Task requirements: Print every entry below exactly, leaving out the pictures.

Task data:
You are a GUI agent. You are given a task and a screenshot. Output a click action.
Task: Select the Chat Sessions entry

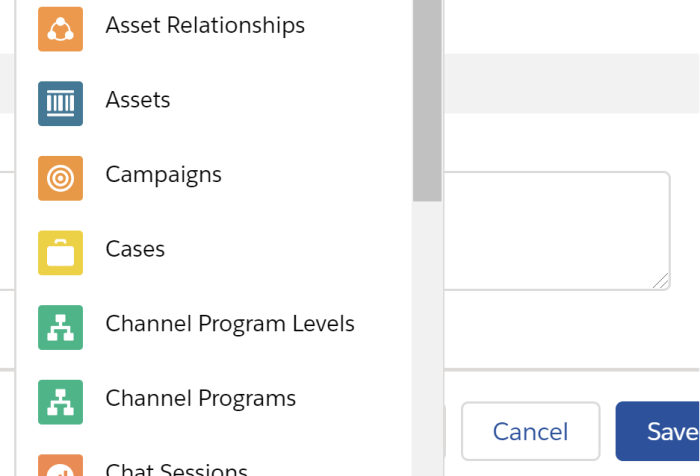(x=176, y=468)
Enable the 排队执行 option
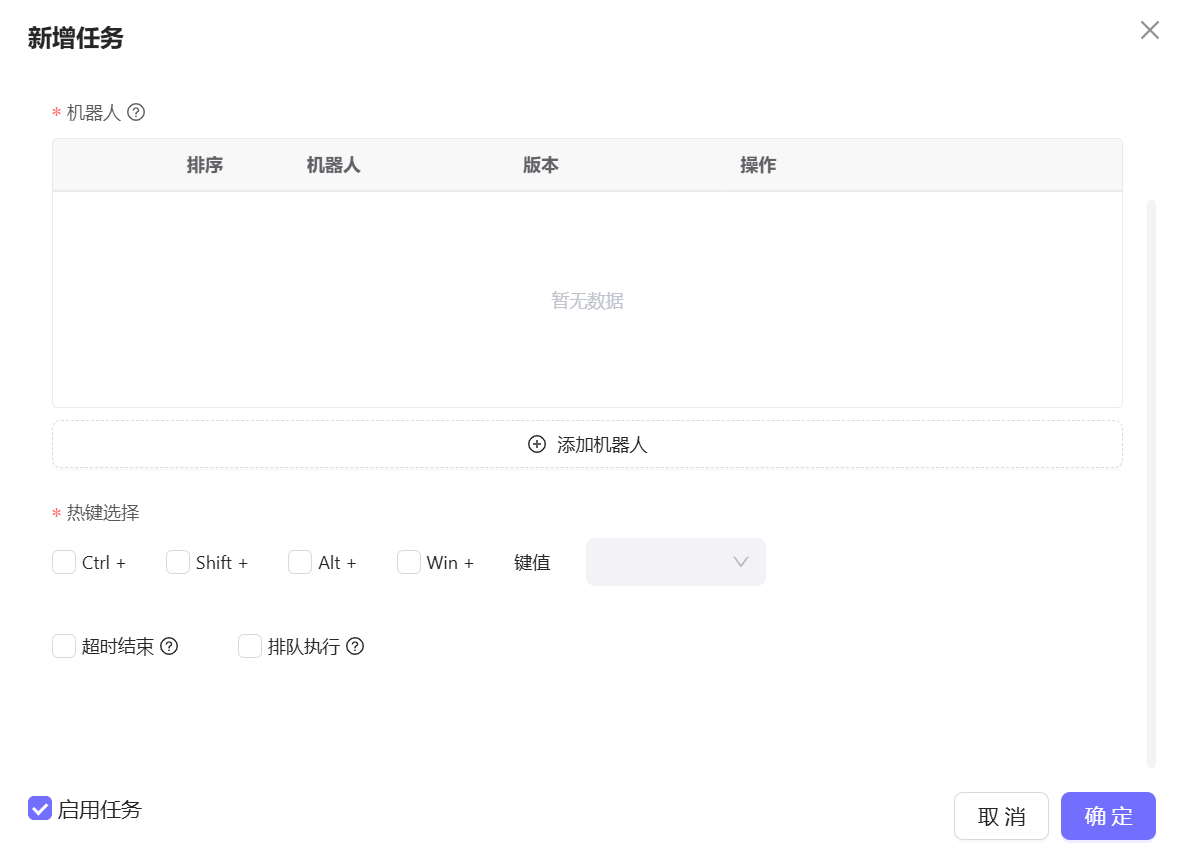The image size is (1182, 868). [250, 646]
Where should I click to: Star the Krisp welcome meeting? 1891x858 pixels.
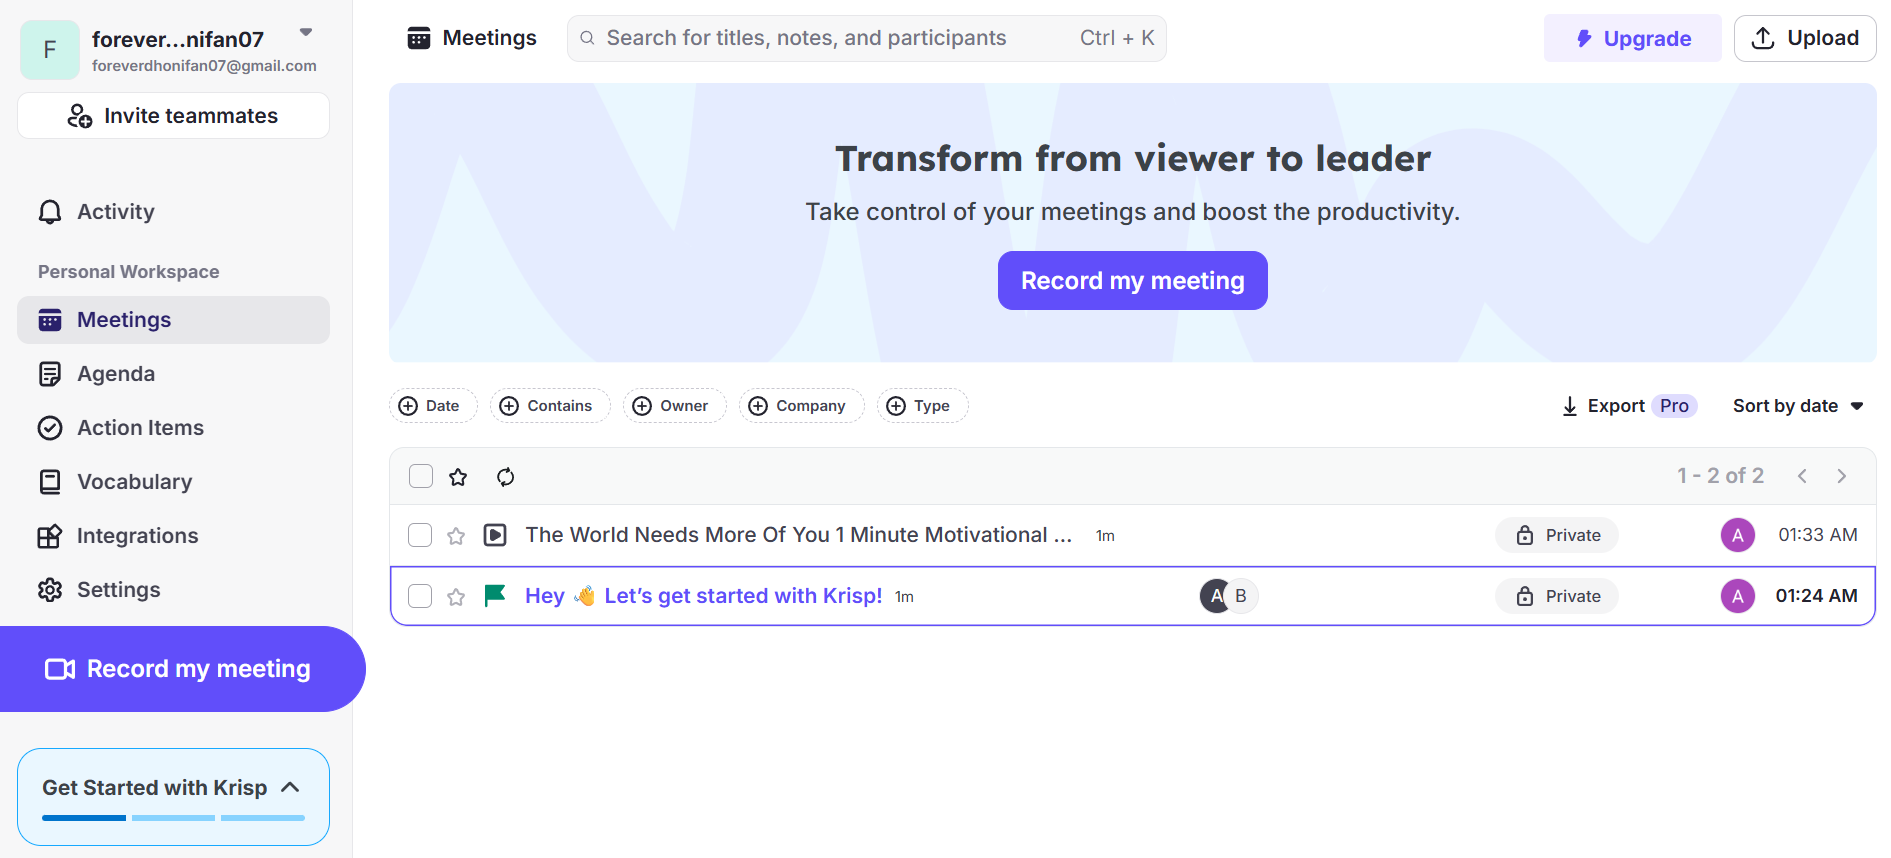[x=456, y=597]
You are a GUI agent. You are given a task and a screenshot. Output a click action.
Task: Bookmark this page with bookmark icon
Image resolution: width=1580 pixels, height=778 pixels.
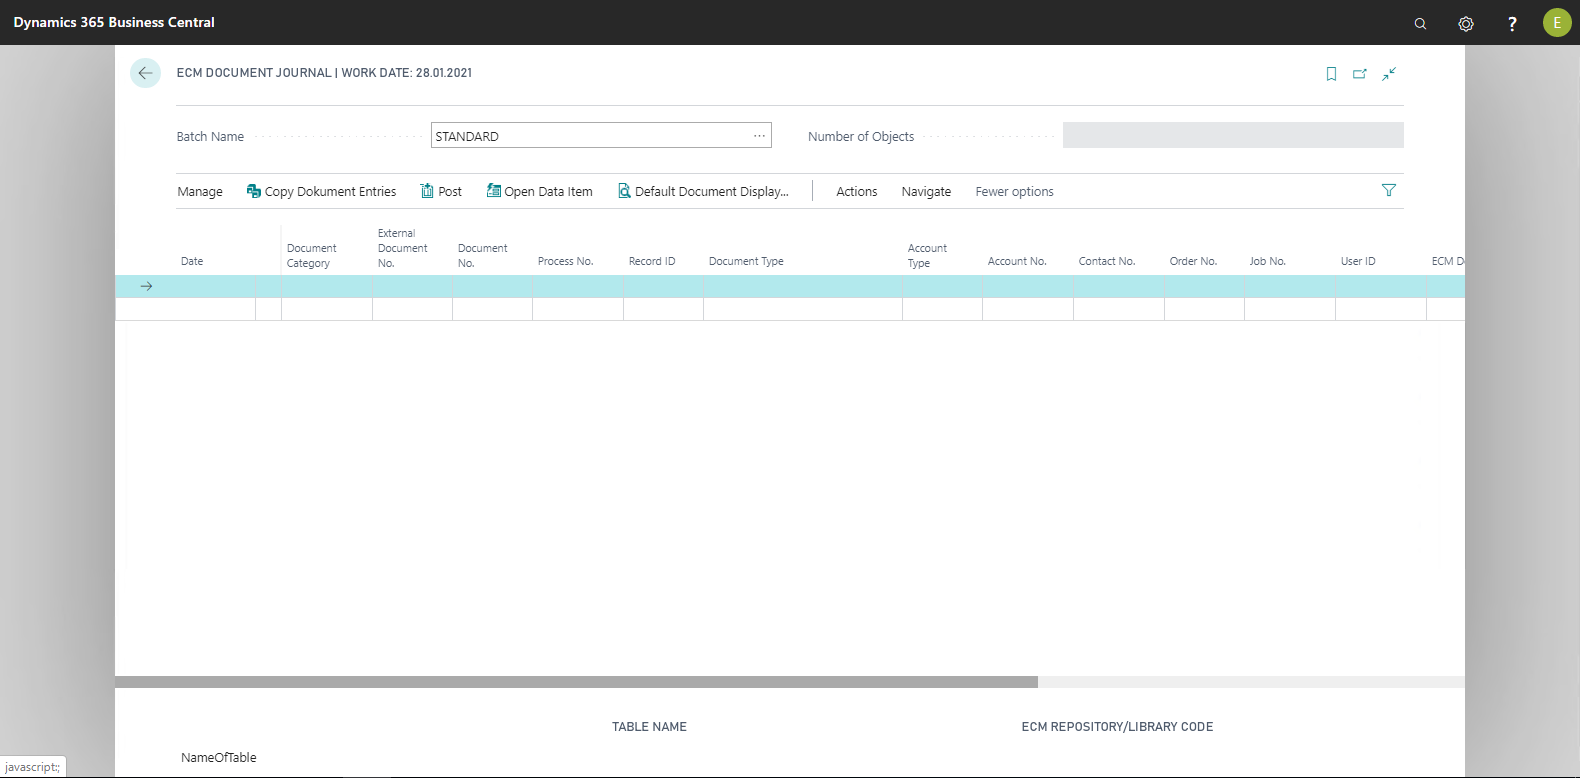(1331, 74)
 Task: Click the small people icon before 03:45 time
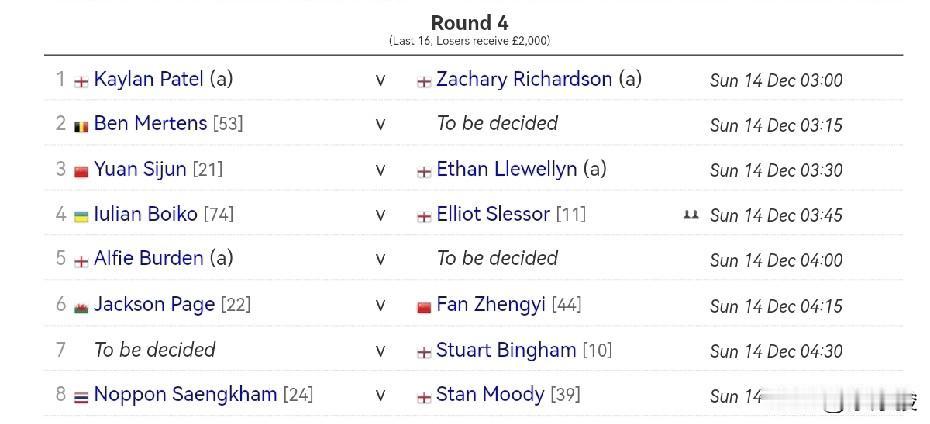click(x=690, y=214)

Result of this task:
You are a GUI agent. You are given a task and a screenshot. Output a click action.
Task: Select the Chat Sessions entry

(x=176, y=468)
Enable the 排队执行 option
The image size is (1182, 868). [250, 646]
Where should I click to: Star the Krisp welcome meeting? 1891x858 pixels.
[x=456, y=597]
You are a GUI agent. You are given a task and a screenshot. Output a click action.
Task: Bookmark this page with bookmark icon
Image resolution: width=1580 pixels, height=778 pixels.
(1331, 74)
 Task: Click the small people icon before 03:45 time
click(x=690, y=214)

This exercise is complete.